“Why not say it!” he replied. “You are like the cool morning, very fresh. In Mexico, we are the end of the hot dry day.”

He watched her, with a strange lingering desire in his black eyes, and what seemed to her a curious, lurking sort of insolence. She dropped her head to hide from him, and rocked in her chair.

“I would like to marry you,” he said; “if ever you will marry. I would like to marry you.”

“I don’t think I shall ever marry again,” she flashed, her bosom heaving like suffocation, and a dark flush suffusing over her face, against her will.

“Who knows!” said he.

Ramón was coming down the terrace, his fine white serape folded over his naked shoulder, with its blue-and-dark pattern at the borders, and its long scarlet fringe dangling and swaying as he walked. He leaned against one of the pillars of the terrace, and looked down at Kate and Cipriano. Cipriano glanced up with that peculiar glance of primitive intimacy.

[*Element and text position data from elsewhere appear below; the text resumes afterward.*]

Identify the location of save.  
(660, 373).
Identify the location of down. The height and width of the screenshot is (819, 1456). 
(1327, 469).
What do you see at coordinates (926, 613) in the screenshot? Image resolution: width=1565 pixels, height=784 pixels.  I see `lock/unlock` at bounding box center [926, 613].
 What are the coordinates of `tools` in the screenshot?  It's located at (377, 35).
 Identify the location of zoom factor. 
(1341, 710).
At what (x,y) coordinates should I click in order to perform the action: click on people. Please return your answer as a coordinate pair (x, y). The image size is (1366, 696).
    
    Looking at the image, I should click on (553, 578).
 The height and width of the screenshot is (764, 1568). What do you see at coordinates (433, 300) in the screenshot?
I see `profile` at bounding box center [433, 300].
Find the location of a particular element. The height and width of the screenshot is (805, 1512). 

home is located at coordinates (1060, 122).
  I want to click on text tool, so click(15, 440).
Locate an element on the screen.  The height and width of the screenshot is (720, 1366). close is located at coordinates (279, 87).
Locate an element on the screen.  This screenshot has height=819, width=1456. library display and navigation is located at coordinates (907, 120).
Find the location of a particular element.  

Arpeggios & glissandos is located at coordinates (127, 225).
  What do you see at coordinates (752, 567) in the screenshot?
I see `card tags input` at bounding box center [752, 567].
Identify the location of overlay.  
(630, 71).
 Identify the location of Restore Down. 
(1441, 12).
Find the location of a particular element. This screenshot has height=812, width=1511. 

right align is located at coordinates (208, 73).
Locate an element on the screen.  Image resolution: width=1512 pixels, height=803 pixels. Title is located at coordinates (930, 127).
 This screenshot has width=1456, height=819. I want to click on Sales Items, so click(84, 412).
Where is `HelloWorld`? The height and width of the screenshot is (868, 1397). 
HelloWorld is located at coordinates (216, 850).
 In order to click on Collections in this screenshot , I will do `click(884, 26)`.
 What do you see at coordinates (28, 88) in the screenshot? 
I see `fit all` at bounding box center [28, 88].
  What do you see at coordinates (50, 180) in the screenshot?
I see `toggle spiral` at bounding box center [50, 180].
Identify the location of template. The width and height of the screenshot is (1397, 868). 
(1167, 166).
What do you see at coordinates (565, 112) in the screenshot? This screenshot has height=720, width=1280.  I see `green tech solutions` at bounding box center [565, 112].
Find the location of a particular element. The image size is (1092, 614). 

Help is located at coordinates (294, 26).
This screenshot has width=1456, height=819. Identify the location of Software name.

“I told the Señora Caterina,” he said, “if ever she wanted to marry a man, she should marry me.”

“It is plain talk,” said Ramón, glancing at Cipriano with the same intimacy, and smiling.

Then he looked at Kate, with a slow smile in his brown eyes, and a shadow of curious knowledge on his face. He folded his arms over his breast, as the natives do when it is cold and they are protecting themselves; and the cream-brown flesh, like opium, lifted the bosses of his breast, full and smooth.

“Don Cipriano says that white people always want peace,” she said, looking up at Ramón with haunted eyes. “Don’t you consider yourselves white people?” she asked, with a slight, deliberate impertinence.